Seeds of revolution: these ‘super beans’ are transforming lives in hunger-prone parts of Africa
The new high-yield beans, created via conventional selective breeding, are being distributed among farmers and refugees

Richard Opio dipped a dirt-stained hand into the pinkish beans, marvelling at the dramatic changes they’ve made for his family. They used to harvest two sacks of normal beans; now they harvest six.
The so-called “super bean,” a fast-maturing, high-yield variety, is being promoted by Uganda’s government and agriculture experts amid efforts to feed hunger-prone parts of Africa. It’s also a step toward the next goal: the “super, super bean” that researchers hope can be created. The beans are produced by conventional genetic selection, not the contentious genetic modification technologies.
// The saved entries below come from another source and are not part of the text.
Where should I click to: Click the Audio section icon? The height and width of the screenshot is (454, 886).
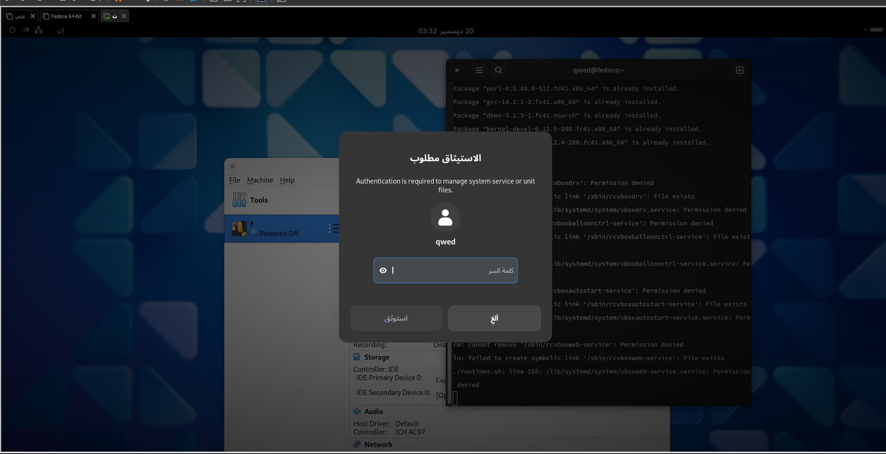[357, 412]
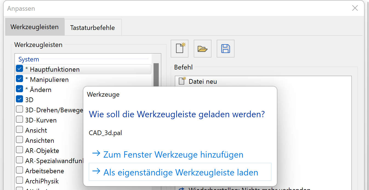Select the Werkzeugleisten tab

click(35, 27)
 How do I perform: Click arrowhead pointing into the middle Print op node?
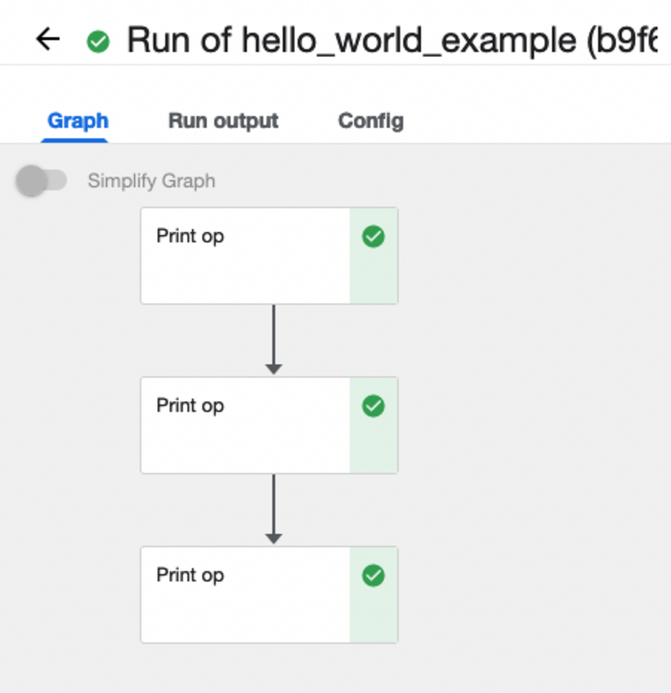pos(274,368)
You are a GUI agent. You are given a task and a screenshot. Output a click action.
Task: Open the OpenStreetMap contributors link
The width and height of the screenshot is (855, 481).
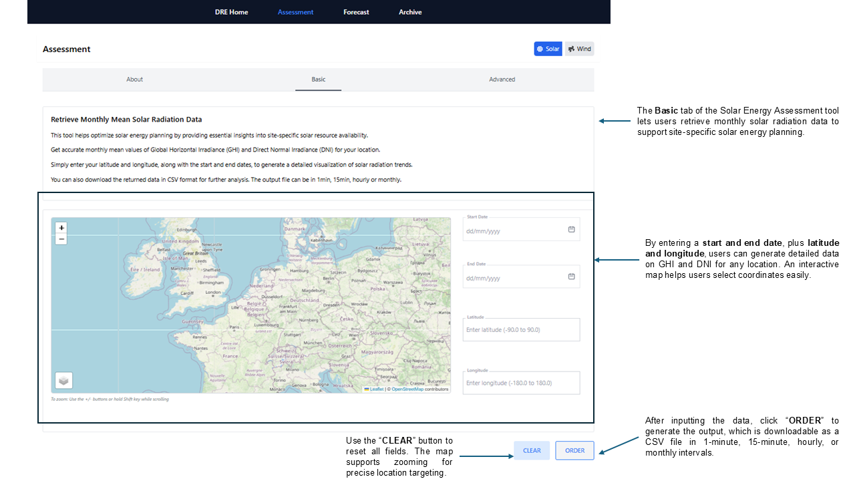(x=407, y=389)
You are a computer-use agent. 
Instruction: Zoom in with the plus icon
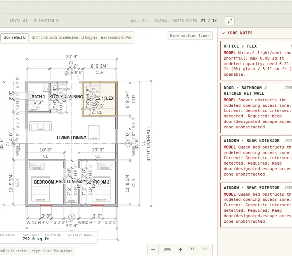[x=180, y=249]
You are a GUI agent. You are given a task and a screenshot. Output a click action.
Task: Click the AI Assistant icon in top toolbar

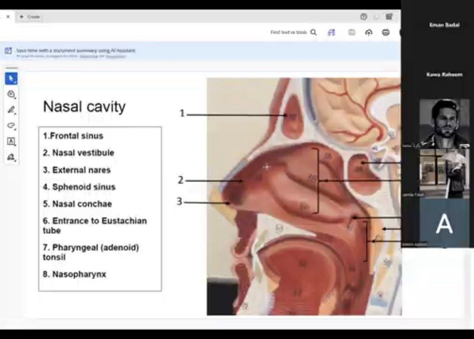pyautogui.click(x=331, y=33)
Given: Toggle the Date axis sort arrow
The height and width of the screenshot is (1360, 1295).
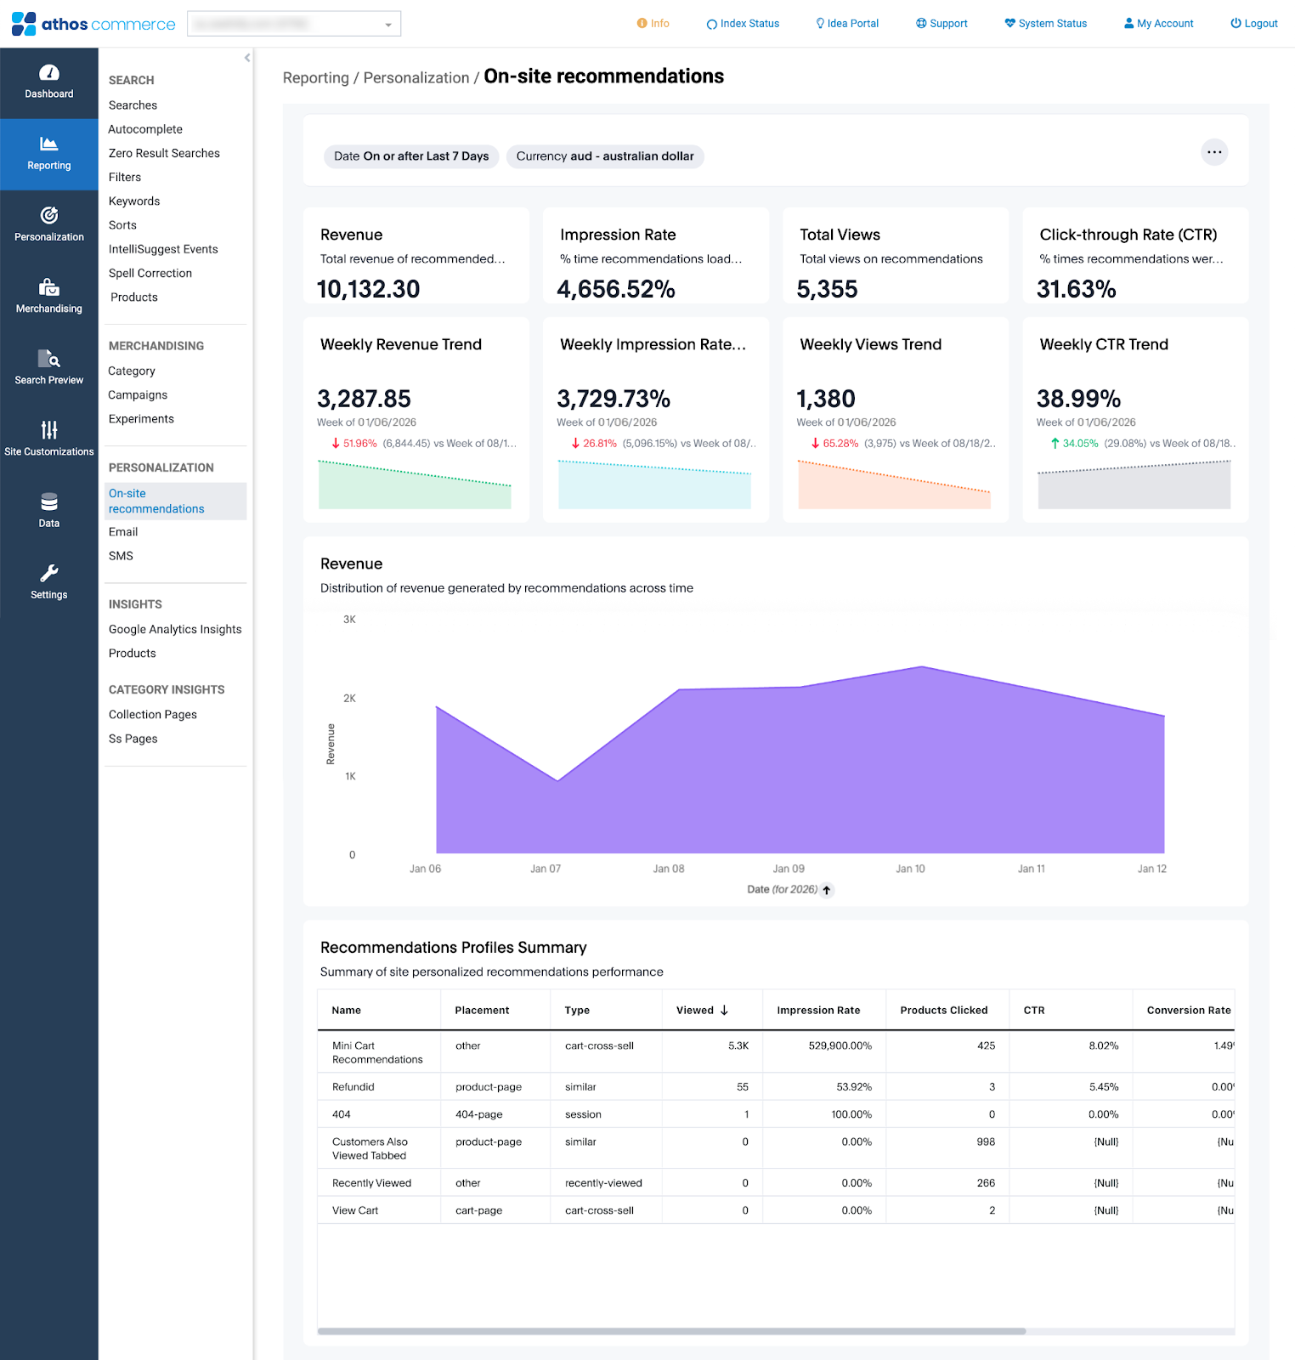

The beans that Opio now tends are thrilling farmers in this impoverished part of northern Uganda that also strains under the recent arrival of more than 1 million refugees from its war-torn neighbour, South Sudan.
The International Centre for Tropical Agriculture says the beans have been bred by conventional means to resist the drought conditions that can lead to starvation as arable land disappears.
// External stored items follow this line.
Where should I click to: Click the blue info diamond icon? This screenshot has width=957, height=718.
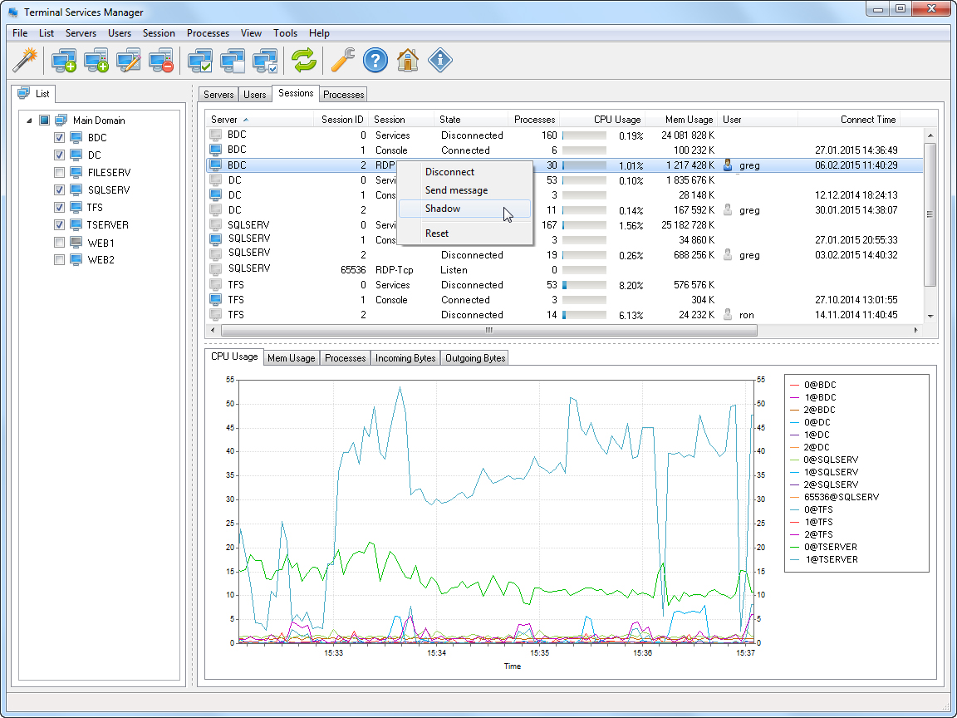[x=440, y=60]
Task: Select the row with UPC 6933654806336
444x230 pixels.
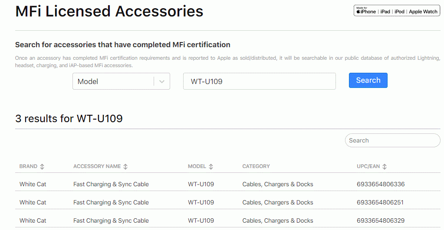Action: click(228, 184)
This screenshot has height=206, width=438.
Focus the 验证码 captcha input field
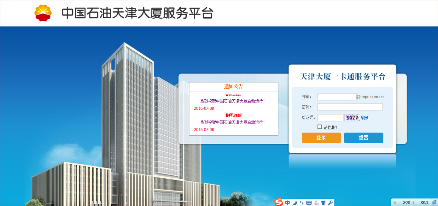(330, 118)
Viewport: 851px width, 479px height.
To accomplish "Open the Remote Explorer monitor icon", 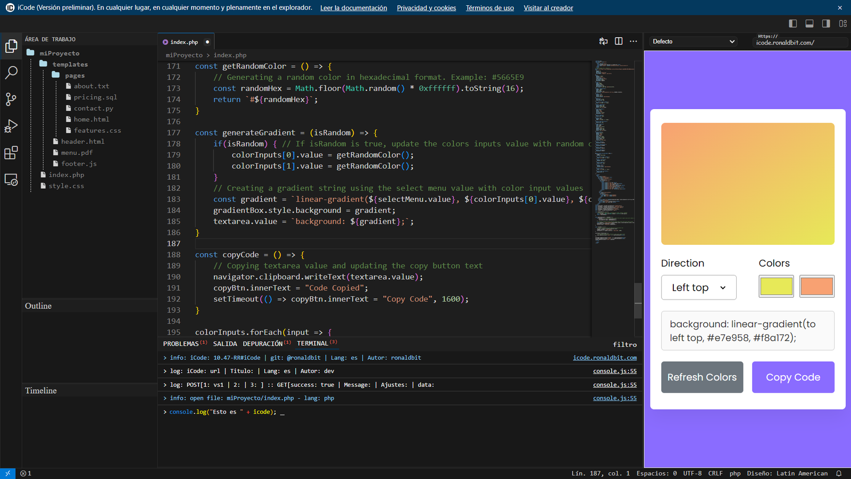I will point(11,180).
One “gene bank” is on the outskirts of Uganda’s capital, Kampala, where the beans that Opio now farms were bred. The other is in Malawi in southern Africa. Beans kept at the two banks are sent to partners in 30 countries across the continent to be developed further so they can cope with local conditions.
The Uganda bank stores around 4,000 types of beans, including some sourced from neighbouring Rwanda before its 1994 genocide killed around 800,000 people and wiped out many of the country’s bean varieties.